**EXERCISE:** In the carbon levy article below, can you retype the passage that begins at the words "N.B. Tories confirm" and stops after "for carbon reduction."?

--- Start SOURCE TEXT ---

N.B. Tories confirm opposition to provincial carbon levy if elected

Michael Tutton, The Canadian Press
Published Monday, August 27, 2018 1:30PM EDT

MONCTON, N.B. -- New Brunswick's Tory leader has officially joined forces with his counterparts in Ontario, Saskatchewan and Alberta, promising that his government won't bring in a carbon tax on consumers if elected on Sept. 24.

Progressive Conservative leader Blaine Higgs said Monday that he believes a Tory government would "meet its obligations to the environment" with methods other than raising levies on consumers, but he was not clear in a news release on what precisely that means.

Ottawa has said the provinces must place a levy on carbon and that this tax should be sufficient to meet the federal government plans for carbon reduction.

The federal government has said that if provinces don't place the levy on consumers aimed at reducing their consumption of fossil fuels, Ottawa will do so, and Ottawa will then have final say in how the revenue-neutral tax is funnelled back to the taxpayers in New Brunswick.

--- End SOURCE TEXT ---
--- Start EXTRACTED MATERIAL ---

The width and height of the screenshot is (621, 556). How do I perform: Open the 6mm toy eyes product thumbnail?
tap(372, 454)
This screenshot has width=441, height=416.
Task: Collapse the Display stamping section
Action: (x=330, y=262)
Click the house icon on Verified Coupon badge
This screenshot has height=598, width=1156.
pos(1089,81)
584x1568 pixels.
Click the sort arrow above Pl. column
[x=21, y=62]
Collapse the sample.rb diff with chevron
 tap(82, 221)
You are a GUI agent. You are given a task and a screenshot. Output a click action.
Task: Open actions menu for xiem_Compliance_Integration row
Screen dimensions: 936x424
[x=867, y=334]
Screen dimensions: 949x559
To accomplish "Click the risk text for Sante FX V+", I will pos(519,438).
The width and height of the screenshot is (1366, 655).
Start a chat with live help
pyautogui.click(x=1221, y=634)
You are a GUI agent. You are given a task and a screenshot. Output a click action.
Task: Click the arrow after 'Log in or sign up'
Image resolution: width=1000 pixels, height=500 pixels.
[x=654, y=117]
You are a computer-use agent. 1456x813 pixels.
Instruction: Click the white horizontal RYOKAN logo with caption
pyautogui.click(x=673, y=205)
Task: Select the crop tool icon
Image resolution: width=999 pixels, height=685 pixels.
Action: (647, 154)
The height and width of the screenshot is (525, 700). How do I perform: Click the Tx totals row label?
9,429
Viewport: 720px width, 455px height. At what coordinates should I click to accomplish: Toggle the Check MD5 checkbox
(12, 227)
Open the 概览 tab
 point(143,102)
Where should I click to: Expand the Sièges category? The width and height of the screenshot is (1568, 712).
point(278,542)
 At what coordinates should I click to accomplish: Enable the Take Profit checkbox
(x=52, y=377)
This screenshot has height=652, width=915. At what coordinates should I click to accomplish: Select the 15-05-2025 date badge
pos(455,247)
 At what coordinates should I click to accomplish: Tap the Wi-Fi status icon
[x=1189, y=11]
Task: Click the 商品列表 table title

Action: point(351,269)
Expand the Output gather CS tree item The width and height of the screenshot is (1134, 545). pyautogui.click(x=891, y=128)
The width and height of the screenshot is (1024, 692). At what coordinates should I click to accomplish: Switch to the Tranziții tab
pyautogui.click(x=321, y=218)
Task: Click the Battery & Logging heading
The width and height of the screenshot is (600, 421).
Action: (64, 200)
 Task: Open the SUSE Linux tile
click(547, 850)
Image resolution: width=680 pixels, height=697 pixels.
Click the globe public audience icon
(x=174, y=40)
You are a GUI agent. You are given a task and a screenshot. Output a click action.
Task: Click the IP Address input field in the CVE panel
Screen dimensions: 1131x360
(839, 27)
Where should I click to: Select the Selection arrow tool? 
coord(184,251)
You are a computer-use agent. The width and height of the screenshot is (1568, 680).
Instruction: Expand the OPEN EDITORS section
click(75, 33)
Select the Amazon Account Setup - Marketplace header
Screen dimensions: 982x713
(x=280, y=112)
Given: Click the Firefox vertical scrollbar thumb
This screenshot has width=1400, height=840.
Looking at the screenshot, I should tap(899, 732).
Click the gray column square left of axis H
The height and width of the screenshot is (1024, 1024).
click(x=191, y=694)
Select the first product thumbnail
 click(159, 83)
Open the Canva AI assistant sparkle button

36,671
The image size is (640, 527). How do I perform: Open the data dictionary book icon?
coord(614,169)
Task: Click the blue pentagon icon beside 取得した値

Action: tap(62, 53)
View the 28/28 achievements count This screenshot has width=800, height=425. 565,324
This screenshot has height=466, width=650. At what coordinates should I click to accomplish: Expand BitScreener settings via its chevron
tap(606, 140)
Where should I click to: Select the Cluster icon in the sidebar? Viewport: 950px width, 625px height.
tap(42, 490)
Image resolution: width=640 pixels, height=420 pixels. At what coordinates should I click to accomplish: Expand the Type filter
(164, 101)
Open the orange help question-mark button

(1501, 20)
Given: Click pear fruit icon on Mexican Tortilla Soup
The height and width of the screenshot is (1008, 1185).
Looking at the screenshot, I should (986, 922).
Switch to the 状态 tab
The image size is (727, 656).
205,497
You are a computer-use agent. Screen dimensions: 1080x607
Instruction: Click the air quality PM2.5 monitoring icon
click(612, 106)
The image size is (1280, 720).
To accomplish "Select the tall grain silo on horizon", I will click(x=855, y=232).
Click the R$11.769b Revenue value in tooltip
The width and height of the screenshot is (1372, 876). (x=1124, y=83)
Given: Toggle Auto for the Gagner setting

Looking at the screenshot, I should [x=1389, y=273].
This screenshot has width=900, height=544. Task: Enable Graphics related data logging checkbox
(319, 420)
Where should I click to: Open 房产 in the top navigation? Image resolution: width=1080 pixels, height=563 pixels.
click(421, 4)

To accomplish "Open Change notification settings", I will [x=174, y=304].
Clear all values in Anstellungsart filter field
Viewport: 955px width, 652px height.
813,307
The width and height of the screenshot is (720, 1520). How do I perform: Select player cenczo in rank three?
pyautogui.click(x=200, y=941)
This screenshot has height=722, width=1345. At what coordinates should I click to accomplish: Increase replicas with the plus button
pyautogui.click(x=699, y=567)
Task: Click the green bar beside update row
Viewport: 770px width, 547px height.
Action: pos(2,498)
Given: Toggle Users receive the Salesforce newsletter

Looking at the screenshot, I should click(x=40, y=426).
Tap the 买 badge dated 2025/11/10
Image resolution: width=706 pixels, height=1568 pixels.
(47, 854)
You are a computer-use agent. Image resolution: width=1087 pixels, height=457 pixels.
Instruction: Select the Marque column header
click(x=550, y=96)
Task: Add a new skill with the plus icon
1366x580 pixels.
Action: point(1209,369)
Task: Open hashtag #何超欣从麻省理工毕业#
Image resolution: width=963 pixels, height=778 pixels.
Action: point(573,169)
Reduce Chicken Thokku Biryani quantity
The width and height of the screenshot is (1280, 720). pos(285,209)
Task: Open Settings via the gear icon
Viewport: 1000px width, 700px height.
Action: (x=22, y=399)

--- End EXTRACTED MATERIAL ---

**RESPONSE:**
N.B. Tories confirm opposition to provincial carbon levy if elected

Michael Tutton, The Canadian Press
Published Monday, August 27, 2018 1:30PM EDT

MONCTON, N.B. -- New Brunswick's Tory leader has officially joined forces with his counterparts in Ontario, Saskatchewan and Alberta, promising that his government won't bring in a carbon tax on consumers if elected on Sept. 24.

Progressive Conservative leader Blaine Higgs said Monday that he believes a Tory government would "meet its obligations to the environment" with methods other than raising levies on consumers, but he was not clear in a news release on what precisely that means.

Ottawa has said the provinces must place a levy on carbon and that this tax should be sufficient to meet the federal government plans for carbon reduction.